» GIVEN INFORMATION:
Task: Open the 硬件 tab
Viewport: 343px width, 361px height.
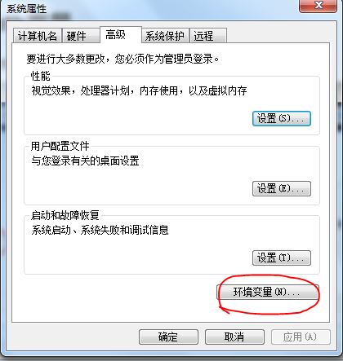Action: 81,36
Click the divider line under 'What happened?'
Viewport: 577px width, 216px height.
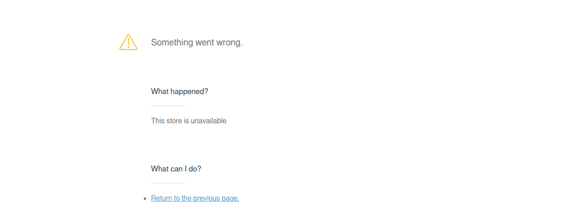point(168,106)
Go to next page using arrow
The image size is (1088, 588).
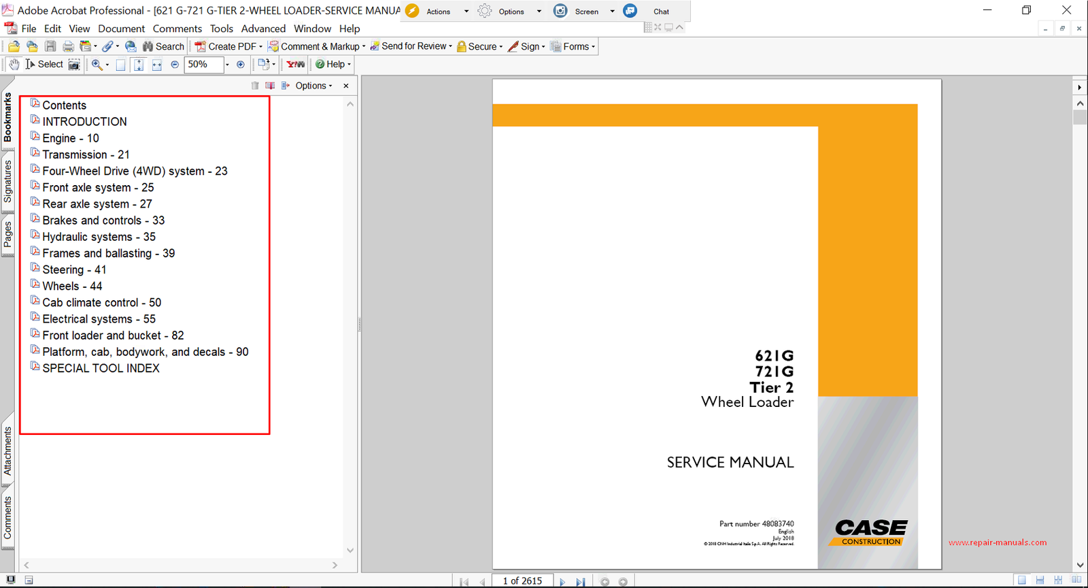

==

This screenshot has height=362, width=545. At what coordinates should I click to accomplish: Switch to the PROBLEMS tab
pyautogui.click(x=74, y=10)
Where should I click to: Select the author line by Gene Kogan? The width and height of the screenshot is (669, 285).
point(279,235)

--

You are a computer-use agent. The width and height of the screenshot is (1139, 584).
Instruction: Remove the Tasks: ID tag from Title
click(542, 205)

» ASSIGNMENT:
Only one stretch of the listing above is to be duplicated: the lines from the one containing "Click the divider line under 'What happened?'" through the one containing "The image size is (1088, 588).", both included. Copy them exactly, minus the pictures.

» PROBLEM SOLUTION:
Click the divider line under 'What happened?'
Viewport: 577px width, 216px height.
point(168,106)
Go to next page using arrow
The image size is (1088, 588).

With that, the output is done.